IST Lunch Bunch
One of the great challenges in computational theory is the extraction
of patterns from massive and high-dimensional data sets, e.g.,
clustering. The field of geometric clustering is an extensively
studied one with a wide spectrum of "real world" applications.
A "coreset" for a given clustering optimization problem is a
"compressed" representation of the data at hand, in the sense that a
solution for the clustering problem with the (small) coreset as input
would yield an approximate solution to the problem with the original
(larger) input. Using traditional techniques, a coreset usually
implies provable linear time algorithms for the corresponding
clustering problem.
In this talk I will present a unified and abstract framework that
yields the efficient construction of succinct coresets for several
clustering problems.

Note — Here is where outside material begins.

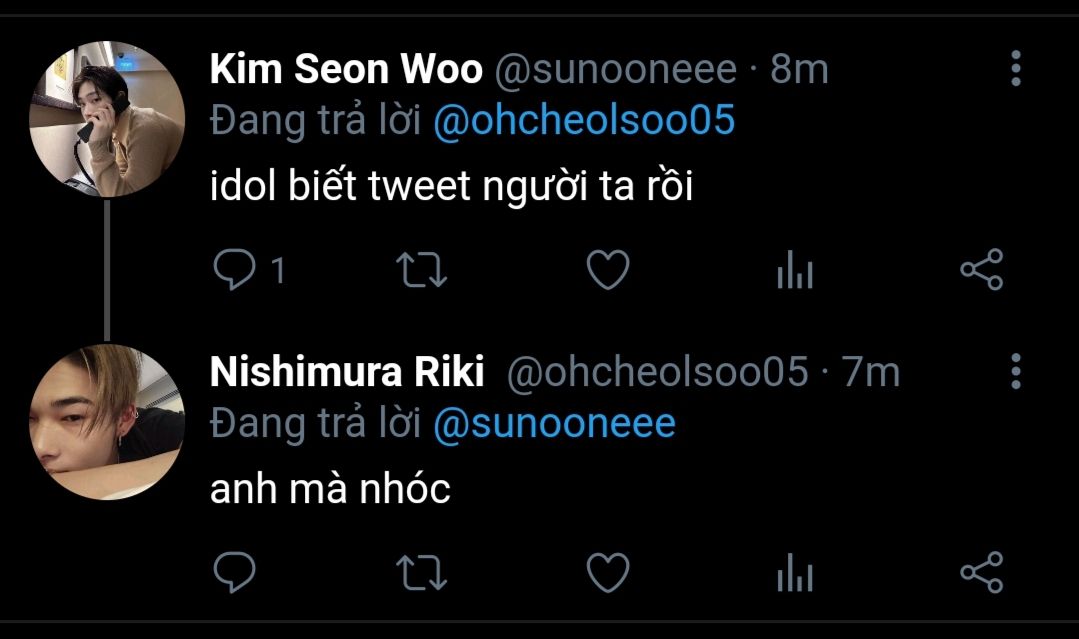Tap Nishimura Riki's profile picture

(x=107, y=421)
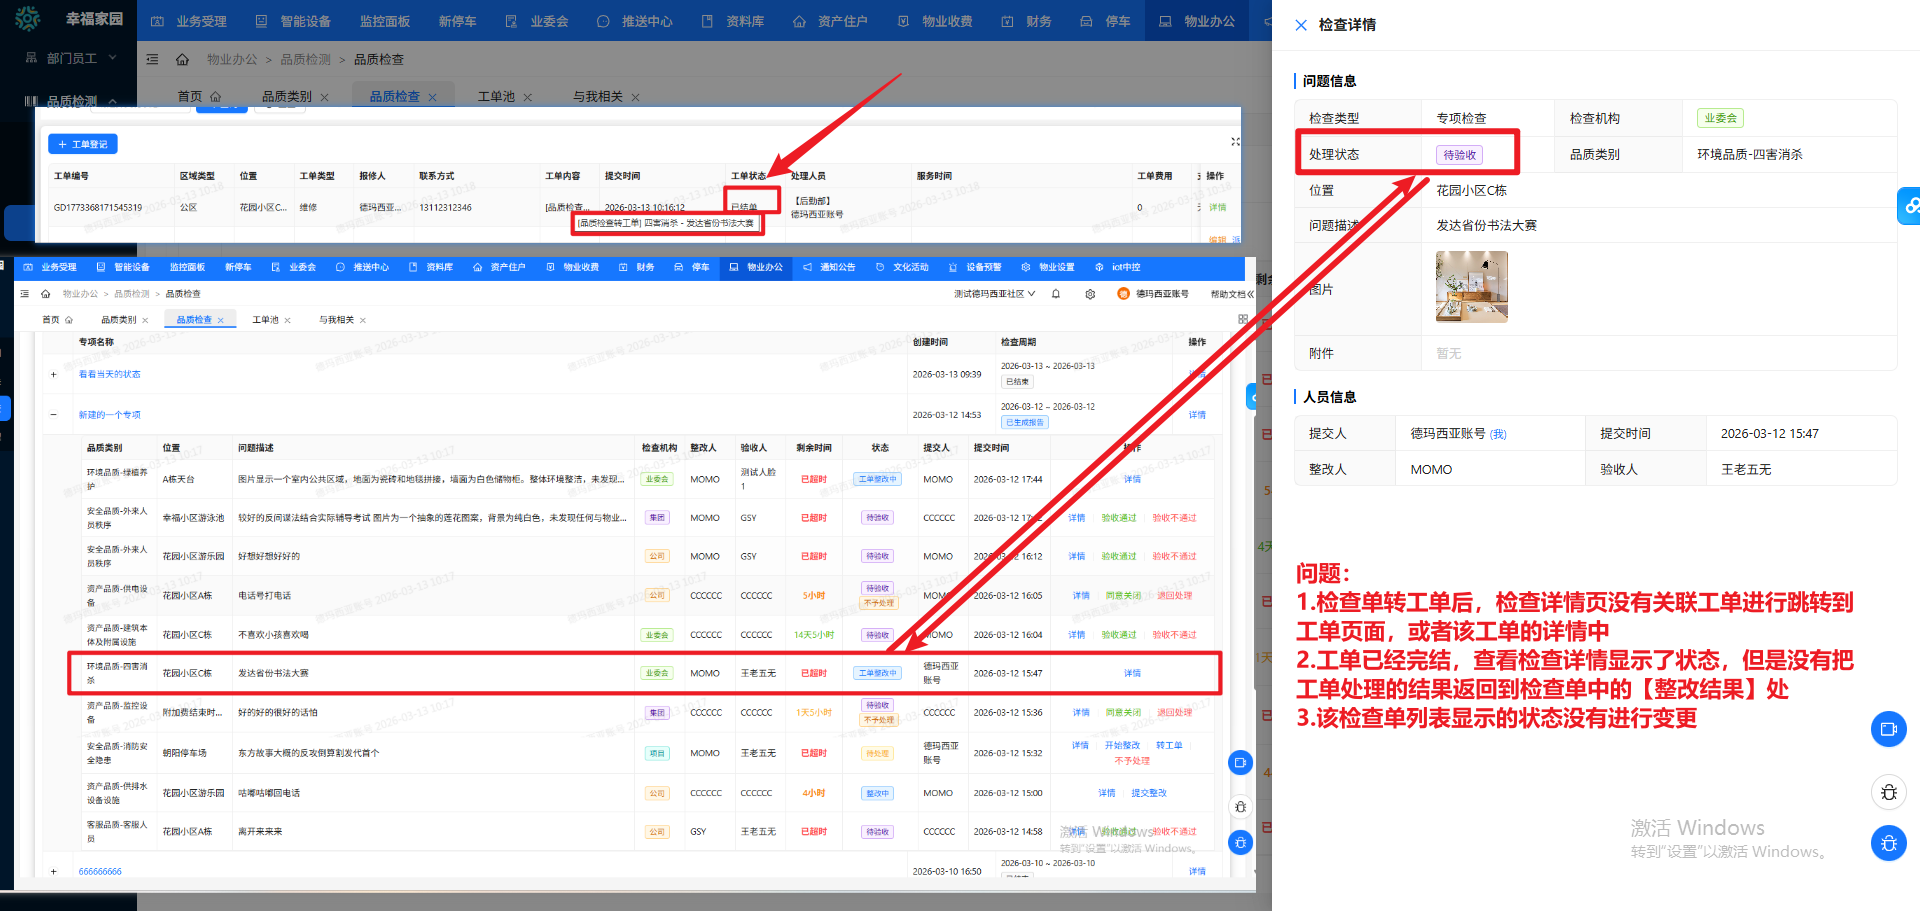Expand the 看看当天的状态 row

point(54,374)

Representing the data by a set F of positive
functions over a ground set X, our framework forges a link between the
combinatorial complexity of the function family F at hand (measured in
terms of classical VC dimension) and the paradigm of coresets. Our
coresets are obtained via randomized sampling according to a
delicately designed sampling distribution. Examples in which our
framework has been successful include the k-median, the k-line median,
projective clustering, linear regression, low rank approximation, and
subspace approximation problems.
This talk is based on joint works with Dan Feldman and Leonard Schulman.